Abstract 259: Inflammation and Preoxidation Are Increased in High-Density Lipoproteins From Chronic Heart Failure Subjects

Abstract

Chronic heart failure (CHF) is a global term for the physiological state in which cardiac output is insufficient to meet the needs of the body and lungs. While oxidative stress, defined as an excess production of reactive oxygen species relative to antioxidant defence, has been shown to play an important role in the pathophysiology of CHF. However, although high density lipoproteins (HDL) have important cardioprotective properties, inflammation and oxidative stress can induce dramatic changes, which negate their antiatherogenic properties. Thus, such impairment to HDL may provide an important link between inflammation and oxidative stress in the pathogenesis of CHF. This pilot study investigated the antiatherogenic properties of HDL in CHF. Ten control subjects (BNP<100 nM) were matched for age and gender with 22 CHF subjects (BNP>100 nM).
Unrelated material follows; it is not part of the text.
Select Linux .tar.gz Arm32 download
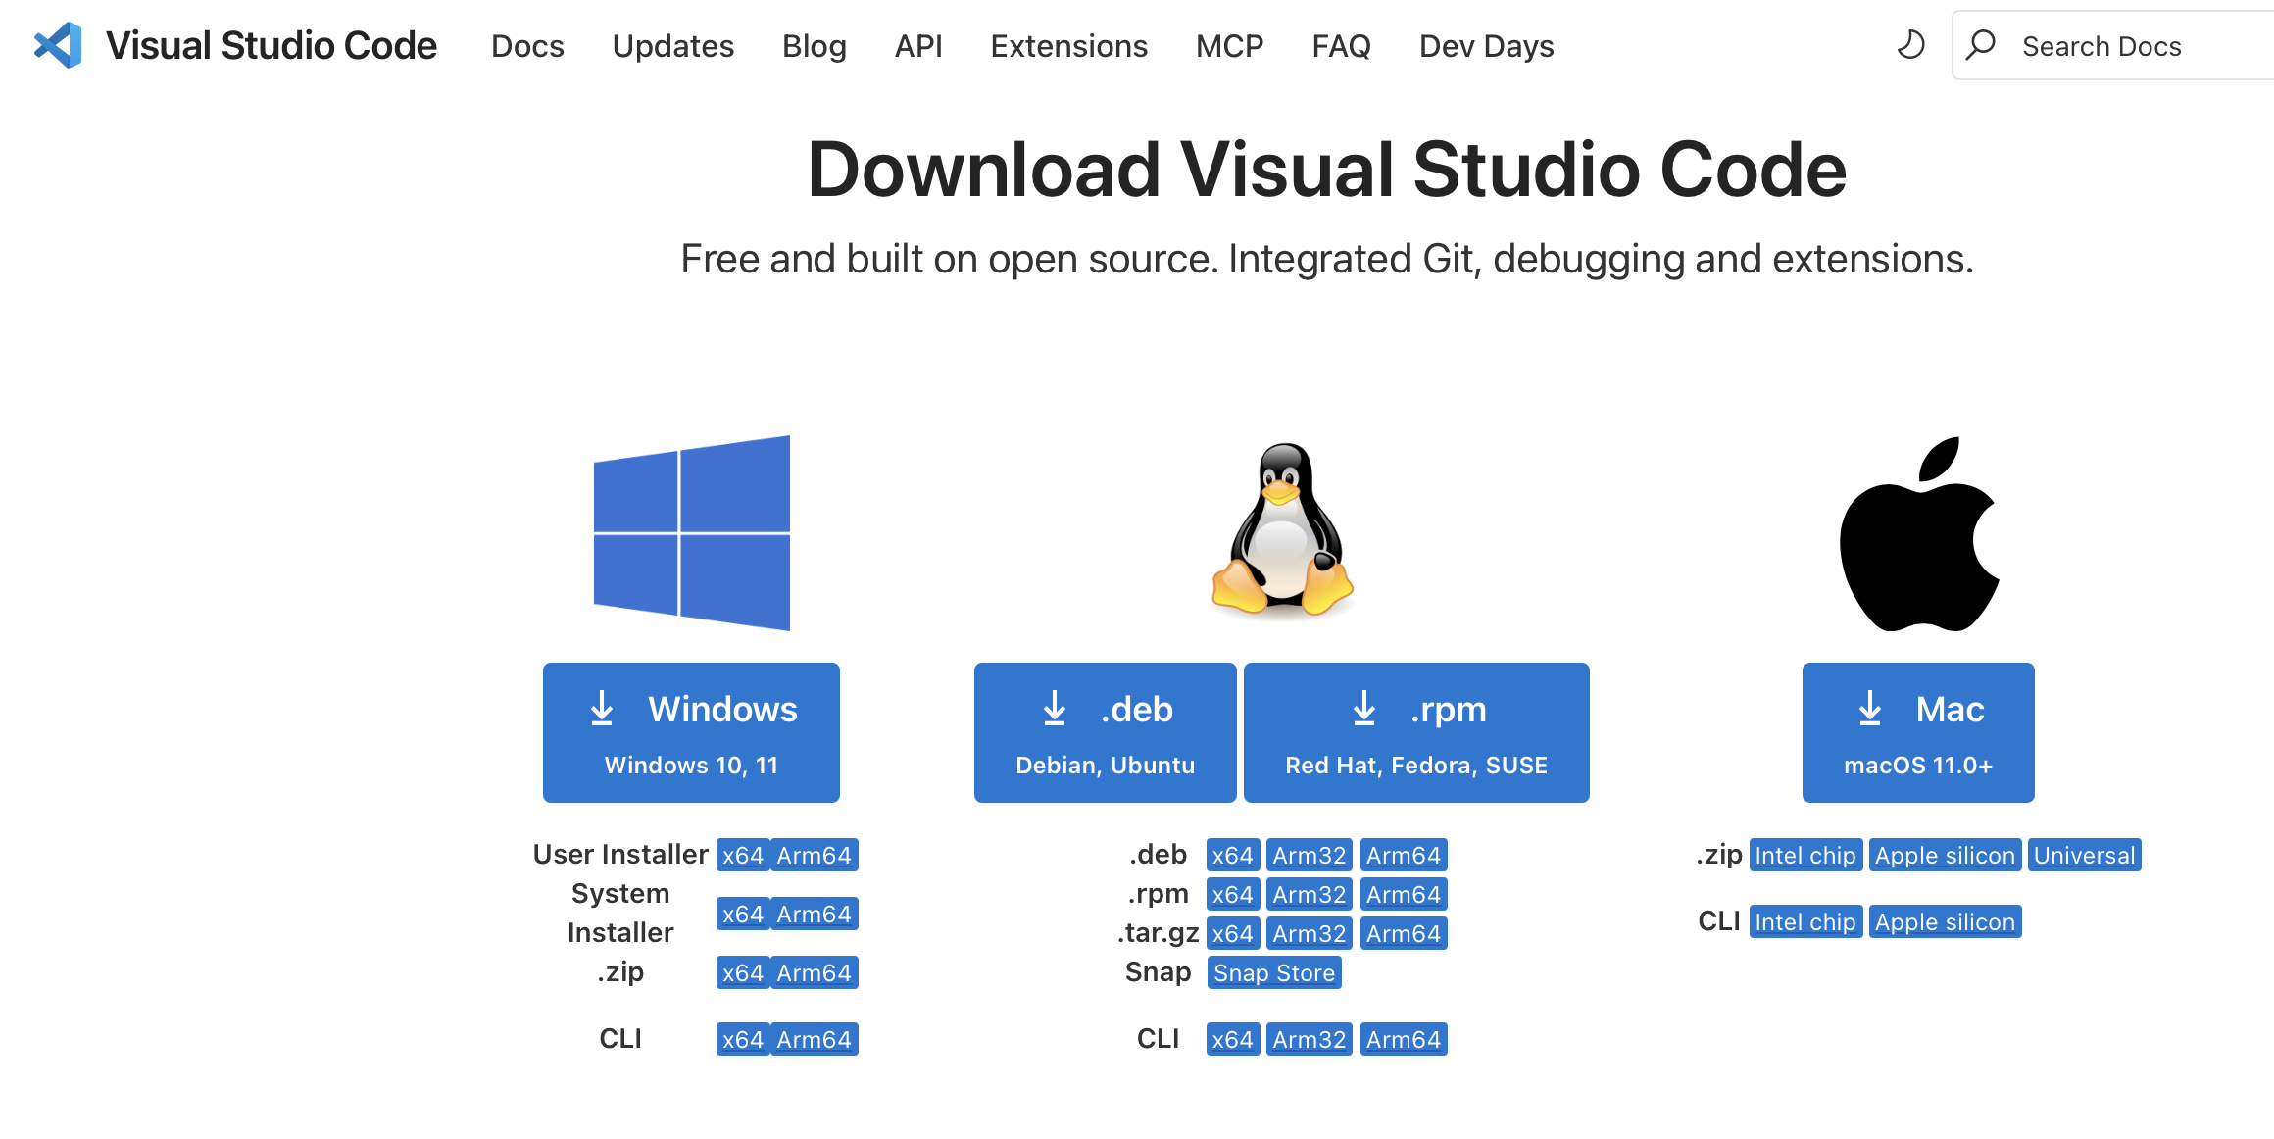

HDL 2 and HDL 3 were isolated from serum by rapid ultracentrifugation. SAA was measured by an ELISA procedure, paraoxonase-1 (PON-1) activity, hydroperoxide (HPO) and conjugated diene (CD) concentration were measured by spectrophotometric assays. Results: Compared to the control subjects, BNP was higher in the CHF subjects [50 (11) vs. 2439 (900) nM; p=0.015] and in HDL 2 and HDL 3 , SAA-related inflammation was increased, while the activity of the antioxidant enzyme PON-1 was decreased and CDs, one of the markers of lipid peroxidation, were increased (see table). Conclusion: This pilot study has shown that HDL displayed a proatherogenic phenotype in CHF subjects, which we suggest may be biologically relevant in the pathophysiology of CHF.